Manipulate has a negative connotation because one of our most pervasive cultural myths—a victim myth combined with a not-my-responsibility myth—is the belief that we are all totally free agents who act with totally free will yet at the same time our words and actions are only rarely responsible for specific reactions in others. It’s such a nice, convenient, comfortable myth set. But the reality is that every stimulus of the world around us—no matter how small or seemingly insignificant—produces a response.
Those who understand this are competent at producing predictable responses. Those who don’t are often lost in life and don’t know why.

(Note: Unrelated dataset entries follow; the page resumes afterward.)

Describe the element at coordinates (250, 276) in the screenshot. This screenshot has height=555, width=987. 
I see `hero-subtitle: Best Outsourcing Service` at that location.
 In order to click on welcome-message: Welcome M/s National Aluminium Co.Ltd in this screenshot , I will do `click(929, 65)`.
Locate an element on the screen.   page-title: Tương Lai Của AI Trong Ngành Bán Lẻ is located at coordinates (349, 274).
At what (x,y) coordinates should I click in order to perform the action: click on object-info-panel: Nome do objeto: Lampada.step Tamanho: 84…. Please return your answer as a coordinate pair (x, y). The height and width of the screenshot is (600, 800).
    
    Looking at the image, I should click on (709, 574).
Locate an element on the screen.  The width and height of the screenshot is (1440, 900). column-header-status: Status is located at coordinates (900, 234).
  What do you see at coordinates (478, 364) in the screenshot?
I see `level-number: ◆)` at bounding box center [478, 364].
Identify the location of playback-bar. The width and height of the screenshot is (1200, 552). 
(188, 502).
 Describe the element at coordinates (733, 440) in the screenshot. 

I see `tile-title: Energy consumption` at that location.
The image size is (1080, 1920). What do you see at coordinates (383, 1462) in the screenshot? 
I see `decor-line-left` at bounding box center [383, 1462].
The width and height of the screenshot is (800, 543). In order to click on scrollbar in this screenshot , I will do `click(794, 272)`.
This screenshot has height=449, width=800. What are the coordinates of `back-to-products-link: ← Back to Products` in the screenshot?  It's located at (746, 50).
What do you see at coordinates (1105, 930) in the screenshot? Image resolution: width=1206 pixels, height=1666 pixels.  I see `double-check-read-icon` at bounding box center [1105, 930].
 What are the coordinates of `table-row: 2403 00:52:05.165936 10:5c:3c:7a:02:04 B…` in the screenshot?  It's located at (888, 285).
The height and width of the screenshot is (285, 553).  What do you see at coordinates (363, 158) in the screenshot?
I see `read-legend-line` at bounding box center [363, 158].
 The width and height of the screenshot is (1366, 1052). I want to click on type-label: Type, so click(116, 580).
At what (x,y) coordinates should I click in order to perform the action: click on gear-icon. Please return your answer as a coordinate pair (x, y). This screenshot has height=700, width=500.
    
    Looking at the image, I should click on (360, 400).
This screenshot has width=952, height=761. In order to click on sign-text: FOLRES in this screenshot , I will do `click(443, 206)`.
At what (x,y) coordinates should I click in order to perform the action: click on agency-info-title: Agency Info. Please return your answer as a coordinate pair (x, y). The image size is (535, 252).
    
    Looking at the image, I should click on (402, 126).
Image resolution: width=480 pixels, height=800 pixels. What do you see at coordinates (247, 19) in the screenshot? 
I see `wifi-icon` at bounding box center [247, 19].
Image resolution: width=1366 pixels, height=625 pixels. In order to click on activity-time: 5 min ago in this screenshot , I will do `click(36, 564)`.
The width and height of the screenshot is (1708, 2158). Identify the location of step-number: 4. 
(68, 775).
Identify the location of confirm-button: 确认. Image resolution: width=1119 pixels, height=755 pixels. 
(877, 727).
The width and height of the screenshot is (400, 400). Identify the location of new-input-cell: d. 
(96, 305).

Moving manipulation out of the “practical frame” and into the “value frame” it is true that the tools of competent communication can be used to persuade people in ways that are not in their interest or in the interest of society or the world. Some will suggest that, because of this danger, this book should not exist.
But I can tell you from personal experience that there is little in this book that the senior marketing officials and the most powerful lobbyists for the world’s largest corporations don’t already know. Frank Luntz and Newt Gingrich (among others) set out, in the 1980s and 1990s, to share much of this information with conservative politicians, and they have used it masterfully since that time (as you’ll see in this book).
Psychologically and politically, these are core concepts, whether we’re talking about children, adults, politicians, entire groups of people, or even geese.
So it is with respect and hope for a better world that I now hand you these tools, trusting that in your hands they will be used for good. The Earth and all life on it need you to be a more competent communicator now at this critical time in our nation’s history.